Car dealership finds remedy for ailing service department

Fixed Ops Journal is one of 31 rooftops owned by the Umansky Automotive Group, based in Memphis, California, Mississippi, Tennessee, Virginia, and Wisconsin, to manage the service department at a 55-year-old Honda dealership. interviewed Butler in April shortly after he was hired. In his June issue of FOJ, he outlined the challenges he faced and laid out his detailed game plan to revive the dying division.

Butler also agreed to provide an update on the status of the department within six months. verdict? I agree with you.

Butler said the facility, which has 19 service bays, has 11 line technicians, four express lane technicians (one more than last April), six in the parts department, and four in the service department. Regarding the department, he said: Advisors (one more than before).

“We have the right processes in place and the numbers are right,” he says. “Everyone is in tune with each other. So there’s less communication breakdown.”

Butler likes to say numbers don’t lie, and the numbers he quotes tell compelling stories of recovery.

For starters, repair orders have nearly doubled from April’s high 20s to just over 40, he said.

“Our goal is 60 to 70 ROs per day and we have the ability to do that,” he says. “So there is still room for improvement there.”

Additionally, revenue per repair order nearly tripled to $300, compared to the low $100s when Butler joined. In addition, total service and parts revenue for the division increased by approximately 100% from approximately $160,000 per month to approximately $325,000 per month. And net income that was in the red to $25,000 a month is now consistently between $50,000 and $75,000 a month, he says.

Digging deeper into the numbers, Butler notes that the effective labor rate for the department’s total (both customer paid and warranty work), a measure of the profit the service department generates per billing hour, is $136. That’s a 60% increase compared to the sector’s effective labor rate of $85 last April, Butler said.

At the time, Butler determined that the division’s “door charges” were significantly lower than its local competitors, and acted quickly to resolve the issue.
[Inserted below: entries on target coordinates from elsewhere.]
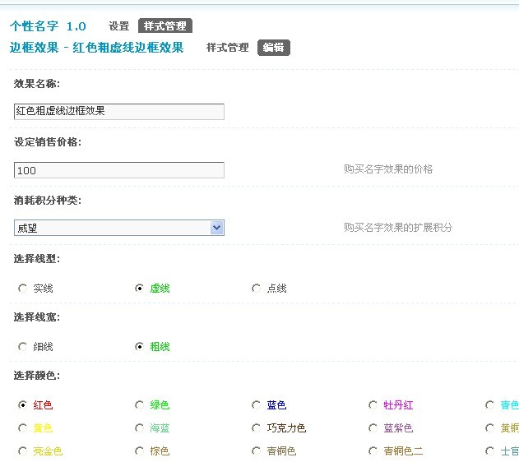This screenshot has width=519, height=462.
Task: Select the 棕色 brown color option
Action: 140,451
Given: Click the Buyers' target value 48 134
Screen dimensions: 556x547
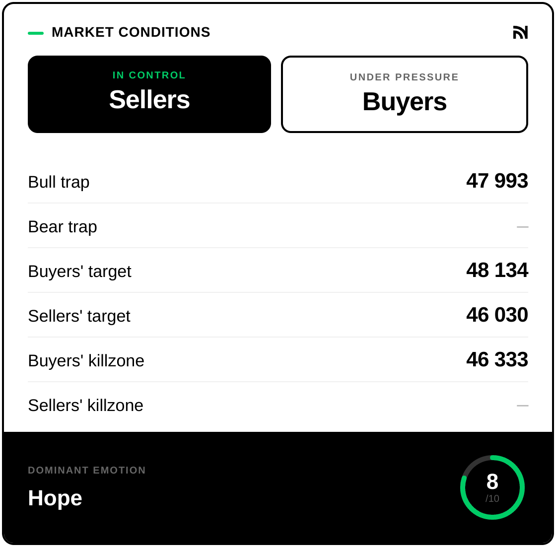Looking at the screenshot, I should (497, 271).
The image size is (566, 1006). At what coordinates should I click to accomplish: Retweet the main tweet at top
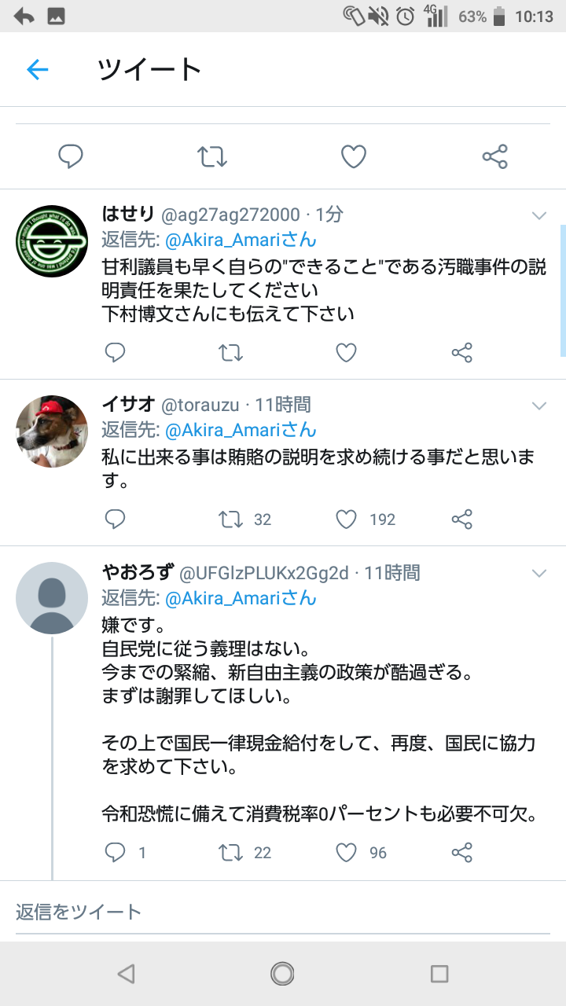[x=212, y=156]
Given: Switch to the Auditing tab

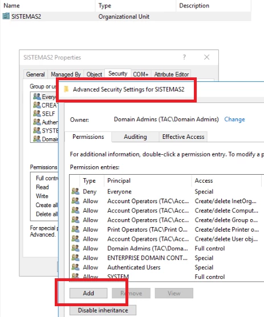Looking at the screenshot, I should [x=135, y=137].
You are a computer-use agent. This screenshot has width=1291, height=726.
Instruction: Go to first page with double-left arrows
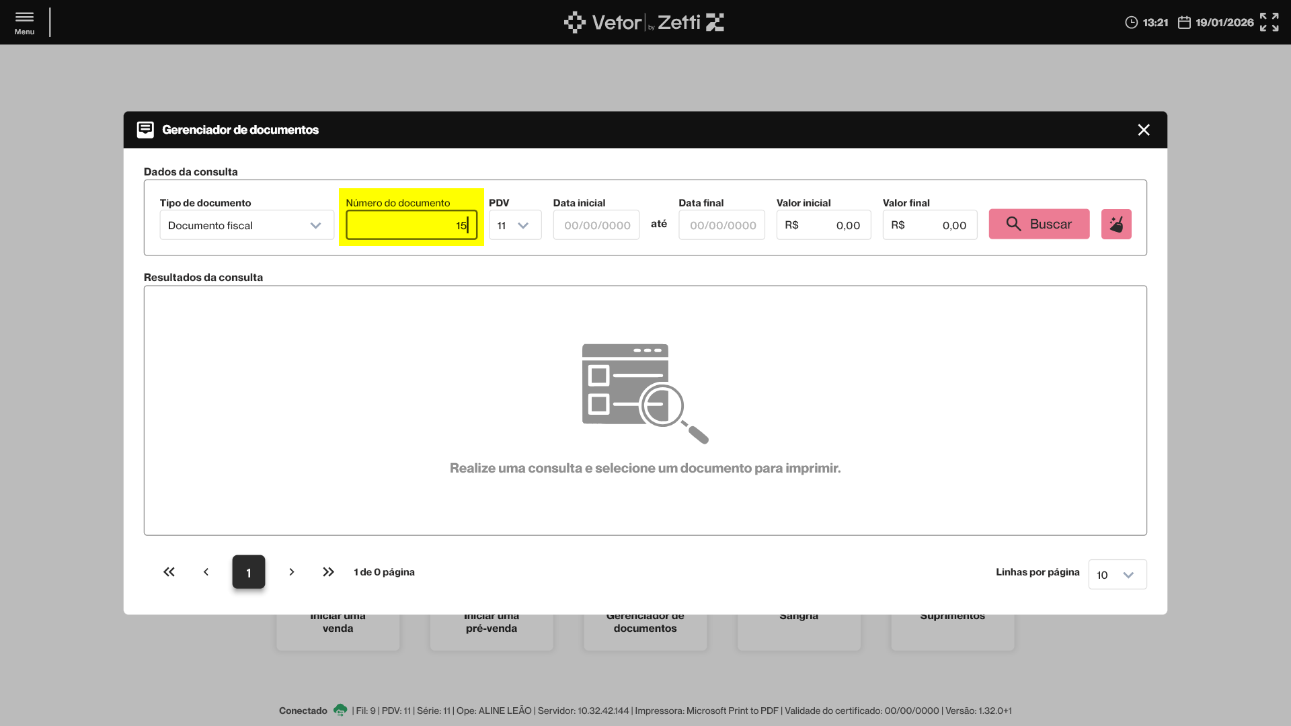pyautogui.click(x=169, y=572)
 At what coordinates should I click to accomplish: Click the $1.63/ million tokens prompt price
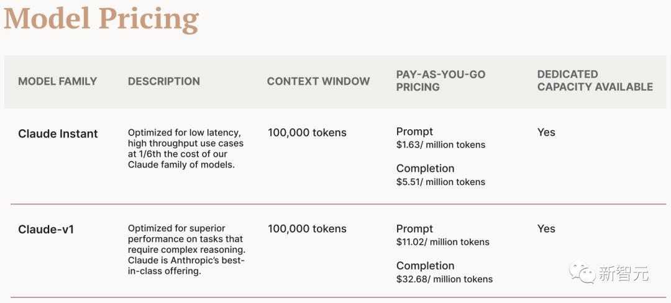click(x=440, y=145)
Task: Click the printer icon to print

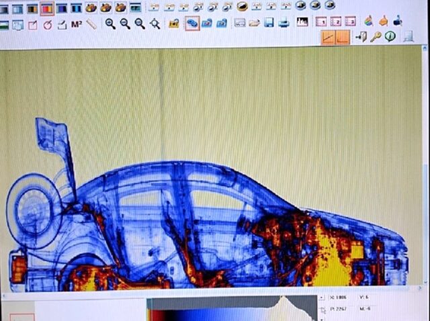Action: [284, 23]
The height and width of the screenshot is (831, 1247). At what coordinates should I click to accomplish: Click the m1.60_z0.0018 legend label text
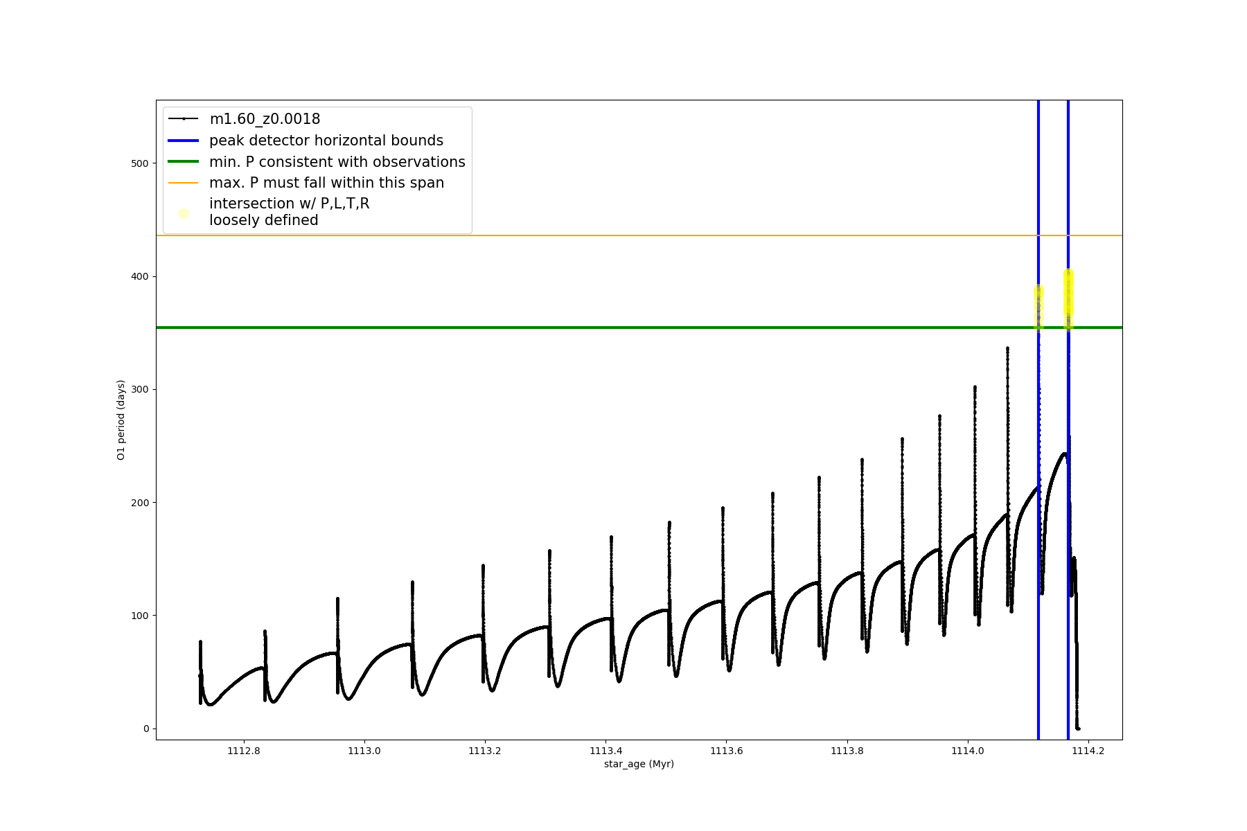tap(265, 119)
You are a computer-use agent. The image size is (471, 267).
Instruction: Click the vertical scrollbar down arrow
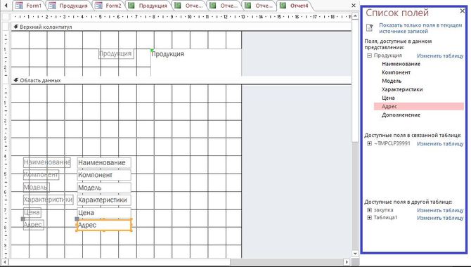click(x=355, y=254)
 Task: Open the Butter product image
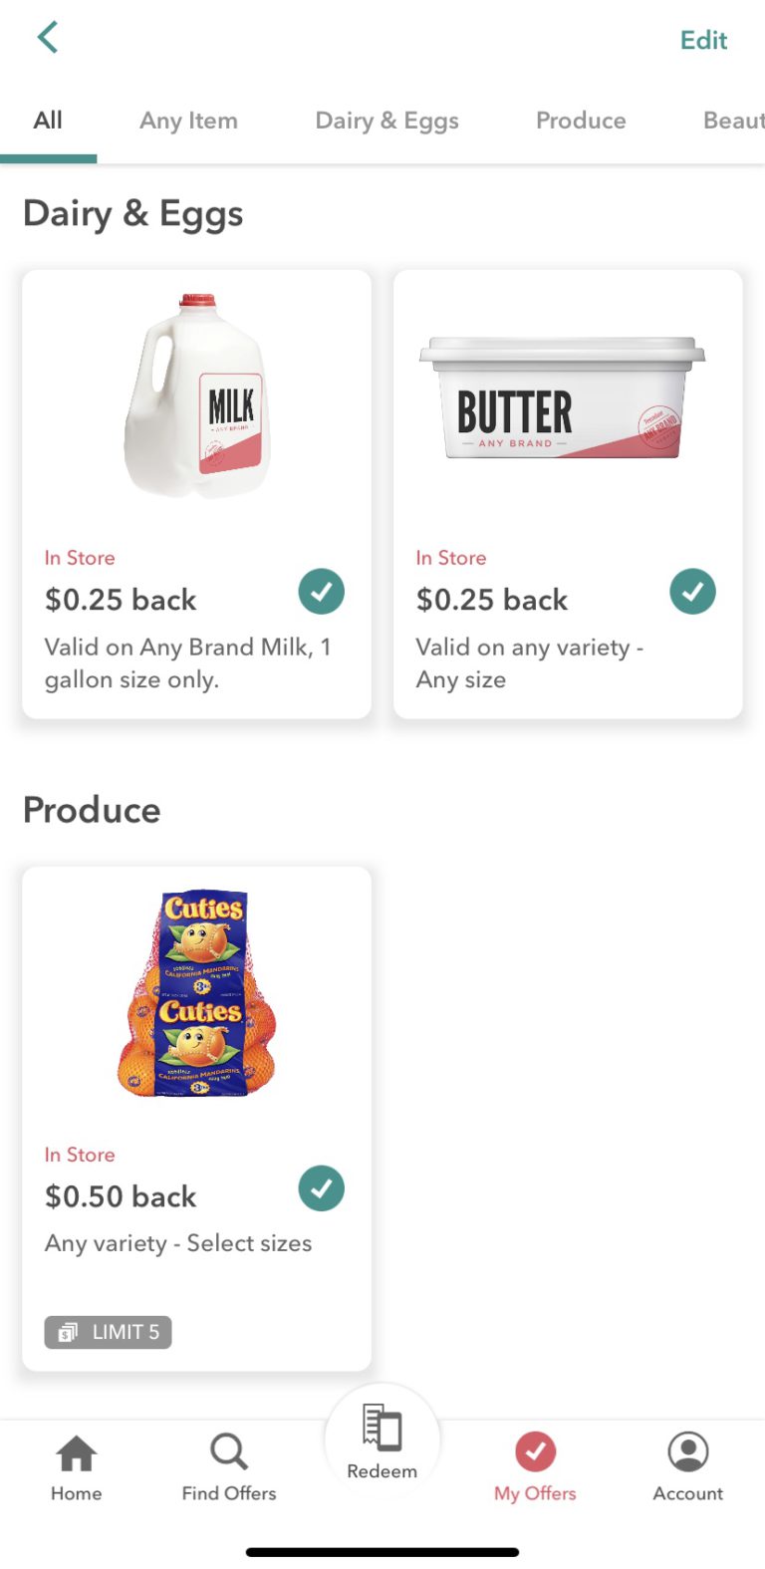tap(563, 398)
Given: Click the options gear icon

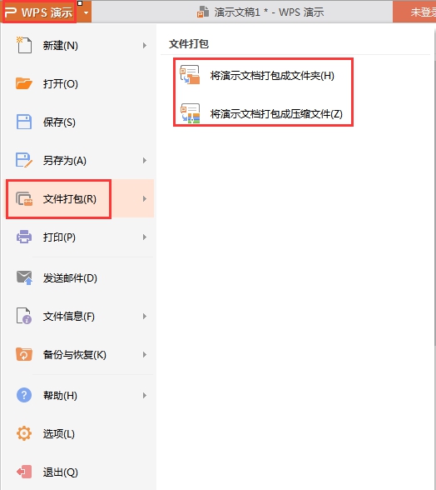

“is higher than [effective labor rate] Butler is a healthy sign that he’s pricing competitively in the market, but not too high to alienate customers… $100 per hour your [effective labor rate is] Anything less than $100 means you’re losing money. ”

The sector’s fixed absorption rate also increased significantly from 60% to 90%. He says this is well above the industry average of about 70%.

“Our target is 100%, which means fixed operations cover all our dealership costs and sales income is pure profit,” says Butler.